Es ist der 16. März 2020. Ich stehe nachts in meinem kleinen WG-Zimmer in Brüssel und suche meine letzten Sachen zusammen. Von einem Tag auf den anderen muss ich plötzlich wieder nach Deutschland zurück. Ich nehme Fotos von der Wand, rolle Plakate ein und überreiche meine Pflanzen meinen zwei französischen Mitbewohnerinnen. Eigentlich hätte dieser Moment erst in sechs Monaten sein sollen, aber die Ausbreitung des Corona-Virus hat mir einen Strich durch die Rechnung gemacht.

Im September hatte ich meinen Freiwilligendienst in dem Projekt „ATD Quart Monde“ in Brüssel begonnen. Für 12 Monate wollte ich einen Friedensdienst leisten, also ein Auslandsjahr mit „Aktion Sühnezeichen Friedensdienste“, meiner Entsendeorganisation. Sie schickt jedes Jahr etwa 180 Freiwillige nach Europa, in die USA und nach Israel. Die Freiwilligen begleiten Holocaustüberlebende und ihre Nachkommen, unterstützen sozial Benachteiligte, Geflüchtete und Menschen mit Behinderungen oder engagieren sich in Organisationen gegen Antisemitismus, Rassismus und Rechtsextremismus.

Mein Projekt ATD Quart Monde ist eine Menschenrechtsorganisation, die international gegen Armut kämpft. Als Freiwillige hatte ich ganz unterschiedliche Aufgaben; von Übersetzungen für die Website bis hin zu Recherchearbeiten für die politische Arbeit meines Projekts im europäischen Parlament. Jeden Mittwoch habe ich mit Kindern in Molenbeek auf der Straße Lesen und Schreiben geübt und viel Fußball gespielt. Molenbeek ist ein Stadtviertel, in dem viele Familien sozial ausgegrenzt leben und mit sehr wenig Geld über die Runden kommen müssen. Jetzt gerade denke ich viel an „meine“ Kinder dort, die ich alle ins Herz geschlossen habe, und von denen ich mich leider nicht verabschieden konnte. Sie sind viel stärker von der aktuellen Situation betroffen als ich, da sie in kleinen Wohnungen mit vielen Geschwistern wohnen und sich nicht zurückziehen können. Da sehe ich es dann wieder als Privileg, jetzt in unserem Garten in Oßmannstedt sitzen zu können.

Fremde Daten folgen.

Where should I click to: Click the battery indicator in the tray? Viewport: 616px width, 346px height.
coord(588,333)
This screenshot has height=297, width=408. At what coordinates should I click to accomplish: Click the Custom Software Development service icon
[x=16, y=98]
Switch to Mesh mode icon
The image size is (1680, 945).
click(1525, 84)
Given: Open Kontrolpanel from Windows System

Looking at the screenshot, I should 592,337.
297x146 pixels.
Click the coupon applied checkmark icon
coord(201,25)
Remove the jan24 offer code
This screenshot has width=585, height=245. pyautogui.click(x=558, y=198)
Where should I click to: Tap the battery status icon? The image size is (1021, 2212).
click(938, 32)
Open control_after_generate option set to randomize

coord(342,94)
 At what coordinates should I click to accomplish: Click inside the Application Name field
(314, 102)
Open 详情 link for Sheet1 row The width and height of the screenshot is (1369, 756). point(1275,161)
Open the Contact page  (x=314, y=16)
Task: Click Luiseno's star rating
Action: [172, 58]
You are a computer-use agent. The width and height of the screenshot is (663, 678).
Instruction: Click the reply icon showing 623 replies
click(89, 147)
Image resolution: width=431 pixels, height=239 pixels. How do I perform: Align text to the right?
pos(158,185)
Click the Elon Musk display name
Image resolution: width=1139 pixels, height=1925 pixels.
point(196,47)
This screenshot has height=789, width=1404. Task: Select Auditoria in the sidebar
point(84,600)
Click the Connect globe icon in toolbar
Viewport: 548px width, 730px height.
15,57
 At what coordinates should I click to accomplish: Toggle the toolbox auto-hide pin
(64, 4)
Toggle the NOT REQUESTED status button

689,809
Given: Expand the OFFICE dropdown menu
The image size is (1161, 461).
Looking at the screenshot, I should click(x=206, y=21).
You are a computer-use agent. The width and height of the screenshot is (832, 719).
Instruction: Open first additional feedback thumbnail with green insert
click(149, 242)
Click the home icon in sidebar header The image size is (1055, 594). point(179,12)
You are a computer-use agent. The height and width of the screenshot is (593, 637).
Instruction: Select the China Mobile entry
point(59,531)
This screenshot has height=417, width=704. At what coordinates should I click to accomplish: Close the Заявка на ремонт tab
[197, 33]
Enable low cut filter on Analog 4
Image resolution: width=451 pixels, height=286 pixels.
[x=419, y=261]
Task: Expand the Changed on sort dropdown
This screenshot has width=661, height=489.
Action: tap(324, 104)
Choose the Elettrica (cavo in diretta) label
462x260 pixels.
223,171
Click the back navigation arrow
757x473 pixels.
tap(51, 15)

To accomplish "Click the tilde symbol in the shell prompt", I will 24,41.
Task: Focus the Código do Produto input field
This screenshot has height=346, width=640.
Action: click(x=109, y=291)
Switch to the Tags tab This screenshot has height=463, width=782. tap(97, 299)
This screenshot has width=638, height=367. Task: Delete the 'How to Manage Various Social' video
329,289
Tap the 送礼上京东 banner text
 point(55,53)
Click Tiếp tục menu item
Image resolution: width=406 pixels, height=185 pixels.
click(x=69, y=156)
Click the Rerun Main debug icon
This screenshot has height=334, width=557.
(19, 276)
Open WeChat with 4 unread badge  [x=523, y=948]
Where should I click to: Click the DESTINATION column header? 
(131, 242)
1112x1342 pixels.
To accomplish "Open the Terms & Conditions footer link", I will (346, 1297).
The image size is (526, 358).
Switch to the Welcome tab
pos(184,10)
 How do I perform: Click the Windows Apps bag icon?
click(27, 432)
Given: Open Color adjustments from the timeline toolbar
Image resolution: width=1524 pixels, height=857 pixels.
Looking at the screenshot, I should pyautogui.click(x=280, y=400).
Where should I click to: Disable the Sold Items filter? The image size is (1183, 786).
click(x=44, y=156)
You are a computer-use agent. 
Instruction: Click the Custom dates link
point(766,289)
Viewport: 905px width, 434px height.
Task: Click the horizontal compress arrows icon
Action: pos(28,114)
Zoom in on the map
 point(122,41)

Die Arbeit mit den Menschen dort in Brüssel, den Kindern in ihren jeweiligen Verhältnissen eine Stütze zu sein und mit ihnen Freude und Leid zu teilen – das wäre mir jetzt ein Herzenswunsch! Denn eigentlich hatte ich vor, noch bis Ende August in Brüssel zu bleiben. Mitte März wurden jedoch alle internationalen Freiwilligen aus ihren Projekten zurückgerufen, und so sitze ich jetzt wie Tausende andere junge Leute ohne einen Plan für die kommenden sechs Monate zu Hause. Auf einmal ist mehr als genug Zeit zum Aufräumen und Nachdenken, und eigentlich wäre ich gerne wieder in Belgien. Ich vermisse auch die anderen Freiwilligen, mit denen ich schon Pläne für den Sommer geschmiedet hatte.

Ich hoffe, vielleicht in ein paar Monaten noch mal zurück nach Brüssel fahren zu können, bis dahin muss ich mir überlegen, wie ich diesen plötzlichen Freiraum fülle. Mein Kopf hängt immer noch ein bisschen in Belgien, ich telefoniere mit meinen Mitbewohnerinnen, schaue belgische Serien und übe Niederländisch. Es wird wahrscheinlich noch eine Weile dauern, bis ich nicht mehr melancholisch, sondern nur noch glücklich an diese Zeit zurückdenke.